PME.La «super-banque» sera au final un guichet unique

PME.La «super-banque» sera au final un guichet unique

La fusion d'Oseo, du FSI et de CDC Entreprise dans une «super-banque» n'est pas pour demain. Mais l'État cherche à clarifier ses soutiens financiers aux PME.

Le mariage d'Oseo, du Fonds souverain d'investissement (FSI) et de CDC Entreprise n'aura pas lieu... en tout cas, pas dans l'immédiat. Selon la Tribune, le gouvernement souhaitait en effet fusionner prochainement ses trois structures dédiées dans une «super-banque» publique dédiée au soutien financier des PME. Chacune des composantes aurait permis de créer une offre intégrée: la garantie des financements bancaires, le cofinancement bancaire et le soutien à l'innovation pour Oseo; l'investissement en fonds propres dans les entreprises prometteuses pour le FSI; le capital investissement pour CDC Entreprise. Finalement, cette structure n'est pas dans les cartons du gouvernement, comme l'a précisé François Fillon devant les entrepreneurs réunis à Paris au prix de l'Audace créatrice.
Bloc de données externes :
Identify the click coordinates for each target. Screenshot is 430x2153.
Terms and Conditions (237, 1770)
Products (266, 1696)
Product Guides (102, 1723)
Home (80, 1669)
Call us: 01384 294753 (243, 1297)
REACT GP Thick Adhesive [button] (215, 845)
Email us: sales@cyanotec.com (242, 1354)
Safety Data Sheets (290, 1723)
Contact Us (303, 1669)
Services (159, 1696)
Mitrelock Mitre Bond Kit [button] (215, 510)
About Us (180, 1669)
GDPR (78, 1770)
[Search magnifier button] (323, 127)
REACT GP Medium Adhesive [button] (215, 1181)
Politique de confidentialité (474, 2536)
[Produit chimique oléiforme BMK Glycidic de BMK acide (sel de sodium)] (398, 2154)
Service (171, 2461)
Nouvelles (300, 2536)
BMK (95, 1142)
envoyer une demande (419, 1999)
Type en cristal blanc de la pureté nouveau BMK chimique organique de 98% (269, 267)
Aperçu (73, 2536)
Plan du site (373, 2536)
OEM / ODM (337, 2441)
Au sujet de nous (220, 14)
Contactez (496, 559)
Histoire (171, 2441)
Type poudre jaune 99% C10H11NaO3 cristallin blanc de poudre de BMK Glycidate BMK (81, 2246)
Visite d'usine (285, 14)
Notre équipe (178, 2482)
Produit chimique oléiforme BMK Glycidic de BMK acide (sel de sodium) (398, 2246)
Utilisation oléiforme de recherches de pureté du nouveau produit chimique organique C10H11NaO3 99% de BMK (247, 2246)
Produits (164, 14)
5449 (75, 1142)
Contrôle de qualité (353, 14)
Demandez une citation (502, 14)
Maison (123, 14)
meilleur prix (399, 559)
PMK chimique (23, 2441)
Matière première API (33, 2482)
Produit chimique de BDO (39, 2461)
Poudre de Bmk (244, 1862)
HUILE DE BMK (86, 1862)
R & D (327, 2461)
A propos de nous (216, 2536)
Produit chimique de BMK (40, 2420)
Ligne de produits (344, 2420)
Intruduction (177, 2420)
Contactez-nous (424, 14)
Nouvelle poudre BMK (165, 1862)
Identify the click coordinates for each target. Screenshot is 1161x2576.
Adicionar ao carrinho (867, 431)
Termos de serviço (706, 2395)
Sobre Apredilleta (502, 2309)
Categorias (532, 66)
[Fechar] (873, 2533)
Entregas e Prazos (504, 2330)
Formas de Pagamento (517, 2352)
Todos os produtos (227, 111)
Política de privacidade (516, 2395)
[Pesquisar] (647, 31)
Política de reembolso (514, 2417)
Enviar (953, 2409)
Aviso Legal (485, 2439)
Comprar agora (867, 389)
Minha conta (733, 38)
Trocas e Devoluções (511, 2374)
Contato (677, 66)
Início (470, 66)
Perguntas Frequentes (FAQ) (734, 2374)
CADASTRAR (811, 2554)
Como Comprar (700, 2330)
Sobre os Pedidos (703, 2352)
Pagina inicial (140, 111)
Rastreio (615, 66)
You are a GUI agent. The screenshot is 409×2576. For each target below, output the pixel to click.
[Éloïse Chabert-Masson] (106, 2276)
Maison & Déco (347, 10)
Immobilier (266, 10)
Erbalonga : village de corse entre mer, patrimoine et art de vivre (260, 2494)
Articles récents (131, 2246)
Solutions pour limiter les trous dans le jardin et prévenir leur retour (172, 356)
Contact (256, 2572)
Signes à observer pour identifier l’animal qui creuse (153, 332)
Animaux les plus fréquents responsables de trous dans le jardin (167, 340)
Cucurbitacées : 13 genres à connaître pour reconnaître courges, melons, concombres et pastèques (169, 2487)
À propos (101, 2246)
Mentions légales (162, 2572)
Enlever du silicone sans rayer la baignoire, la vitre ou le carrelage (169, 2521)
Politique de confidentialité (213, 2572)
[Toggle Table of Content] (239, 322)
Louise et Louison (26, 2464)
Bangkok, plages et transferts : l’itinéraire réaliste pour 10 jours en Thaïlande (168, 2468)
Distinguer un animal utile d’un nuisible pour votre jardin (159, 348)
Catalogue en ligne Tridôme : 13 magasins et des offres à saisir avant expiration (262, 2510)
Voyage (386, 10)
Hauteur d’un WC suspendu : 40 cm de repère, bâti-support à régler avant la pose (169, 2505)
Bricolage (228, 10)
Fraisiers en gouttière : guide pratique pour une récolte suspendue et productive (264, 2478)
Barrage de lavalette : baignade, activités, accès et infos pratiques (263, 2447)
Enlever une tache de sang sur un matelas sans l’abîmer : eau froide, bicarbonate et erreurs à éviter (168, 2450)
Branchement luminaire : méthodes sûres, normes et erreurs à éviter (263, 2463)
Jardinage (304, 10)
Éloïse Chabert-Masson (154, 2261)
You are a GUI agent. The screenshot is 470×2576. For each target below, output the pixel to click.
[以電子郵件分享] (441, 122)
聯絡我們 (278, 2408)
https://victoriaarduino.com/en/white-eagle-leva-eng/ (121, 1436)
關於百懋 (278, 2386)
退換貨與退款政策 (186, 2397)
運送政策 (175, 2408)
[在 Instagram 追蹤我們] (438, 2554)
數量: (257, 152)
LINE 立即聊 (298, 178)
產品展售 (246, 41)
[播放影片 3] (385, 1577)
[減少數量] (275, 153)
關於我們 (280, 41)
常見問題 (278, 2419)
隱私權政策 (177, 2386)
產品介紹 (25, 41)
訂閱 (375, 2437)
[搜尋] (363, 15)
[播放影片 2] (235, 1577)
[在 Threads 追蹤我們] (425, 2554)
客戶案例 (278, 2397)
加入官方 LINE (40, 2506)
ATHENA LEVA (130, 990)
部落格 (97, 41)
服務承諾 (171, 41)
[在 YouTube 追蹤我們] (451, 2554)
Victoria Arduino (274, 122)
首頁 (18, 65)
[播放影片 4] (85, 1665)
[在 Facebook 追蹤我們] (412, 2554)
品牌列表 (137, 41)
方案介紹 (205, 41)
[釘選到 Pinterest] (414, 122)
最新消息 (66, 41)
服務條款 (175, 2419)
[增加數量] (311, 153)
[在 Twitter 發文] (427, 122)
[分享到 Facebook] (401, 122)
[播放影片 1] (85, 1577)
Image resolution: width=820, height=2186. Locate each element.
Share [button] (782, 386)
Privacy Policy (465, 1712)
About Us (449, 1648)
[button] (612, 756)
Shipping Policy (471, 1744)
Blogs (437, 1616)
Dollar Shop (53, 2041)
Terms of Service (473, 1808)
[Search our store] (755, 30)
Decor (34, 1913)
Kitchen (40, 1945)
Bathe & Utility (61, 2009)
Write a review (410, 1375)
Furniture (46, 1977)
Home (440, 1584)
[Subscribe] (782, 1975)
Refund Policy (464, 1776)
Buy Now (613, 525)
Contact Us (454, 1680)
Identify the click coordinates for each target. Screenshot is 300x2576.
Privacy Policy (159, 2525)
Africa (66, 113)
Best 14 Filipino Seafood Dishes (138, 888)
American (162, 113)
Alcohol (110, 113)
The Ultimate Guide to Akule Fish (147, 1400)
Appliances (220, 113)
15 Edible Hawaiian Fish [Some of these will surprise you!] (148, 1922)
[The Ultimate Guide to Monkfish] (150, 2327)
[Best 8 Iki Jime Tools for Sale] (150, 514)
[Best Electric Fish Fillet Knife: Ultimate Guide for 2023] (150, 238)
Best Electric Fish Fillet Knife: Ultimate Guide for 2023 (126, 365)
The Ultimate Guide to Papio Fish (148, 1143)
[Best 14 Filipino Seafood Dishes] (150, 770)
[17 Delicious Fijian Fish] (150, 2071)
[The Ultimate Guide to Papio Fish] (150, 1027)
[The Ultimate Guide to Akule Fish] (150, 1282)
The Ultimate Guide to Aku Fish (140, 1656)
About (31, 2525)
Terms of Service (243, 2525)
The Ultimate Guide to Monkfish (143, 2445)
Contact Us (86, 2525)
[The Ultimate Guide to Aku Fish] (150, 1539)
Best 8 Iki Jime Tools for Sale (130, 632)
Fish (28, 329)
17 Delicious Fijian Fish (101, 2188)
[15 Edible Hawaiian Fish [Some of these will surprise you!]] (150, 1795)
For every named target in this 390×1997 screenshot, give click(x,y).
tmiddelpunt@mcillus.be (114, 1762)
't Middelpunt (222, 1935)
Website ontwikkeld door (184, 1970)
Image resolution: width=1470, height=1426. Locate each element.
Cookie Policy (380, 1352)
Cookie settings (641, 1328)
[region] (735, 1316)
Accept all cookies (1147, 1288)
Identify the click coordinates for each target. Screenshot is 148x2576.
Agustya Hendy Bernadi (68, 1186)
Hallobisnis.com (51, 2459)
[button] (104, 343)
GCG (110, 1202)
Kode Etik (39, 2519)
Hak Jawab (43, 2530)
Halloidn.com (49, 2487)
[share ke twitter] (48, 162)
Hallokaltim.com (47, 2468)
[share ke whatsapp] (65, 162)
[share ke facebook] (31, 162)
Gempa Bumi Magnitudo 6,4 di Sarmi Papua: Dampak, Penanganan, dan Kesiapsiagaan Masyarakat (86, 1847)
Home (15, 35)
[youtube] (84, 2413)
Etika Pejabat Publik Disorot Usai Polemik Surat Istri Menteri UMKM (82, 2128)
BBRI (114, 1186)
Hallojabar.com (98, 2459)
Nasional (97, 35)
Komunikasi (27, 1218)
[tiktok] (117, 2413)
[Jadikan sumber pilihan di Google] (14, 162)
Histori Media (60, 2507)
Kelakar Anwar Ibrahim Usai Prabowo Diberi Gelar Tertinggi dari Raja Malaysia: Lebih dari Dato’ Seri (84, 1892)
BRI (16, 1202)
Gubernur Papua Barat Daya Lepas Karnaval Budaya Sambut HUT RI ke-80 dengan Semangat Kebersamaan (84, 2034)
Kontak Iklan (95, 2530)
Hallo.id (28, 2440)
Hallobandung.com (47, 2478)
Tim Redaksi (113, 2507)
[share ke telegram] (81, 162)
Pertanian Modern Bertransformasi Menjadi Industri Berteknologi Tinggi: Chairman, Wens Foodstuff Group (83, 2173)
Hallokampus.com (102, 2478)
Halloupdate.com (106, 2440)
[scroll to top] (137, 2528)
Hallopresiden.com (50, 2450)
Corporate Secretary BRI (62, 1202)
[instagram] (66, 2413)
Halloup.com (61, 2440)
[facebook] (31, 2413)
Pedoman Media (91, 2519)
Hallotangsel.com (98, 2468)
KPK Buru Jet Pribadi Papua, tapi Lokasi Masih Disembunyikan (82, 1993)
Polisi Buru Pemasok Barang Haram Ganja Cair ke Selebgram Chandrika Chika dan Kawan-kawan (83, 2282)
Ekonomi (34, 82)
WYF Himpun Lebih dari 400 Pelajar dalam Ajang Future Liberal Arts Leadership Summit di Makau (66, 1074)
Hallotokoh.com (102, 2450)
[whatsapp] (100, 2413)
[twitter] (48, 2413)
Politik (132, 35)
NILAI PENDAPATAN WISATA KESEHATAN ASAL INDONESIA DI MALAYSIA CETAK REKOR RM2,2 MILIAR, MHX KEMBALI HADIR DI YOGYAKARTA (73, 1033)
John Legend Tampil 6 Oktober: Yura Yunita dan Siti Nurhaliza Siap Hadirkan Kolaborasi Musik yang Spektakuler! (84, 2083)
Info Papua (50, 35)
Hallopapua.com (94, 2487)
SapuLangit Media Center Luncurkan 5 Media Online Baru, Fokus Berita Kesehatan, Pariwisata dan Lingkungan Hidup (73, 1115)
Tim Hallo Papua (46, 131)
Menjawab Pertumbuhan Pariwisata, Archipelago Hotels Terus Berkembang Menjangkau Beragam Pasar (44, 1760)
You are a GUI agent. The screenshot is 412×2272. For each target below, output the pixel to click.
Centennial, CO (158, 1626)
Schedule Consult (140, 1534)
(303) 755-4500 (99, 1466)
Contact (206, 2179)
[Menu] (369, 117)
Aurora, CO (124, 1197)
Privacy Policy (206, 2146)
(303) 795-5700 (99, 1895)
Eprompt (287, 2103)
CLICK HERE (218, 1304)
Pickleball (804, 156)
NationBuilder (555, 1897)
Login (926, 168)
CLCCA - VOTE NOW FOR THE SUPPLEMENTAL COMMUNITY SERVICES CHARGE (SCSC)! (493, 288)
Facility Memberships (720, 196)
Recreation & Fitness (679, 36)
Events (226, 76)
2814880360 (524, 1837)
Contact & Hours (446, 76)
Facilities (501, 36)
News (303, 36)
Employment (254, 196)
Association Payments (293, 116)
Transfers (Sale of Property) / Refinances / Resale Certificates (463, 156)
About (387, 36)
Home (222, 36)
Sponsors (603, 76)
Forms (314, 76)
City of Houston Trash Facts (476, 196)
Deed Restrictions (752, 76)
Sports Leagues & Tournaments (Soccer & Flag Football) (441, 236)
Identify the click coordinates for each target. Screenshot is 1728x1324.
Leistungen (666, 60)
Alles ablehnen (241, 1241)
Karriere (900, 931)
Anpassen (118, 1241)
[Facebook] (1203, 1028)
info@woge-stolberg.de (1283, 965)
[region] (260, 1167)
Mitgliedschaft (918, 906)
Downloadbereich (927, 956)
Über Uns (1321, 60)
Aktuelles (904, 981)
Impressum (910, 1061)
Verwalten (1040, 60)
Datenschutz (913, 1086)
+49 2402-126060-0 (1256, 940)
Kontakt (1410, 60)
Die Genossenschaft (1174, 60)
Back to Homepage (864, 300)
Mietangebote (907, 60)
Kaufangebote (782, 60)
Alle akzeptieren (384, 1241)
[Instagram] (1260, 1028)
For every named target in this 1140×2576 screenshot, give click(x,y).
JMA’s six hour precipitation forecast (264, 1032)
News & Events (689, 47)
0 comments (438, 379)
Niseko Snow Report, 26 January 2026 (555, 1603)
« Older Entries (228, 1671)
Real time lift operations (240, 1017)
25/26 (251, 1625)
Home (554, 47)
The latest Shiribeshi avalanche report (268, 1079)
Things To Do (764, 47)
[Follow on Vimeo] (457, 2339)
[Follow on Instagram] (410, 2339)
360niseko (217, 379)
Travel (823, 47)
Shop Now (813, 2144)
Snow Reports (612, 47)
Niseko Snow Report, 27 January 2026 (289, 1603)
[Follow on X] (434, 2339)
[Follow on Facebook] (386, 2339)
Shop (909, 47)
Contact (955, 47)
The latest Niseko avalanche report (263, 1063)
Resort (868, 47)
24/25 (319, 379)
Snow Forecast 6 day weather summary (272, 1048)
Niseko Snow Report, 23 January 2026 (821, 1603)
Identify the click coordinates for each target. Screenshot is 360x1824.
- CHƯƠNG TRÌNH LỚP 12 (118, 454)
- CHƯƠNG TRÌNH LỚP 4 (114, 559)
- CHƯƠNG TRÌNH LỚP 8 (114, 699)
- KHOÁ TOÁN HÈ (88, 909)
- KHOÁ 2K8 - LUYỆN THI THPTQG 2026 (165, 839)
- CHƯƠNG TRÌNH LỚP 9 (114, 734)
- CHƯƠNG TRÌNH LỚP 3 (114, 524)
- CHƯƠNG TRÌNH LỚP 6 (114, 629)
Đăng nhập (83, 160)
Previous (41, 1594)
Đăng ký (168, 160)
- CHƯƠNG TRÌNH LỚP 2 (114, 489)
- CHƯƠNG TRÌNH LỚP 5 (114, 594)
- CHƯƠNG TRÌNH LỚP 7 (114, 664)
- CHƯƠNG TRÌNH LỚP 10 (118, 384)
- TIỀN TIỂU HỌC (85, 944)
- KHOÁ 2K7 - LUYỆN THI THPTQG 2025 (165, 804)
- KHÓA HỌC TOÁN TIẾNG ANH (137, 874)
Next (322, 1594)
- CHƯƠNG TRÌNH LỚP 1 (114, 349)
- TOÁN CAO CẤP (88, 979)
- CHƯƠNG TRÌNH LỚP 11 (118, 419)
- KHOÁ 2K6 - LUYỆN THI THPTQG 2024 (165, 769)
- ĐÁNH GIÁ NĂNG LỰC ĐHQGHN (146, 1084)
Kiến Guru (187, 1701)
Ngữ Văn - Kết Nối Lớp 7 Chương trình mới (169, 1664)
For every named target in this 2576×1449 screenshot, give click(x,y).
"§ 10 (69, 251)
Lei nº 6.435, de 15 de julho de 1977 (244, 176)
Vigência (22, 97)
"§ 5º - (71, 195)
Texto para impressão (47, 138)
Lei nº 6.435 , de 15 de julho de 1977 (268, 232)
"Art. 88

Plutôt qu'une super-banque, il s'agit de mettre en place d'ici à la fin de l'année un interlocuteur unique pour les entrepreneurs du monde des PME. «Nous mettrons en place d'ici la fin de l'année un guichet unique pour l'investissement en fonds propres en région qui coordonnera son action avec des collectivités territoriales», détaille le Premier ministre. L'interlocuteur chargé d'être ce guichet unique sera Oseo. Et pas question de fusion: «Prêter aux entreprises et leur apporter des fonds propres, ce sont deux métiers différents qu'il ne faut pas mélanger, sauf à recréer les anciennes sociétés de développement régional dont chacun se souvient de l'échec retentissant que le contribuable a dû éponger», a poursuivi François Fillon.




«Fausse bonne idée»?

Des propos qui vont dans le sens de plusieurs syndicats patronaux et lobbies, qui n'ont pas exprimé un franc emballement pour le projet de super-banque. Du côté du «think tank» libéral Ifrap, on évoquait ainsi «une nouvelle invention bureaucratique» qui aurait tout de la fausse bonne idée. «La faute est de penser que l'État, à travers ses services, peut réussir comme investisseur. Si l'on se base sur les quelques chiffres dont l'on dispose sur l'investissement public, on s'aperçoit que cela coûte plus cher de créer un emploi avec des fonds de l'État qu'avec des fonds privés», assure t-on à l'Ifrap, où l'on souhaite avant tout la mise en place de soutiens à l'investissement privé. Du côté de Croissance Plus, l'association des PME de croissance, l'idée était jugée «bonne», même si la peur est que ce regroupement administratif (Oseo emploie 1.500 personnes, le FSI une cinquantaine et la CDC, une soixantaine) débouche sur des lourdeurs à court terme, sans compter sur d'éventuels conflits liés à l'intégration des structures. Le Medef et la CGPME sont, eux, restés silencieux sur le sujet.




Plus de coordination

Plutôt qu'une fusion, il est vrai compliquée sur le plan financier, le gouvernement a donc choisi pour le moment le guichet unique. Un premier pas vers davantage de synergies. «L'important, c'est d'améliorer la coordination des outils déjà existants, de donner de la clarté, dans les régions, sur ce qui existe déjà», estime Jean-Claude Vollot, le président non exécutif du conseil de l'Agence pour la création d'entreprise. Une étape en ce sens est donc franchie. Aux entrepreneurs de juger si elle est suffisante.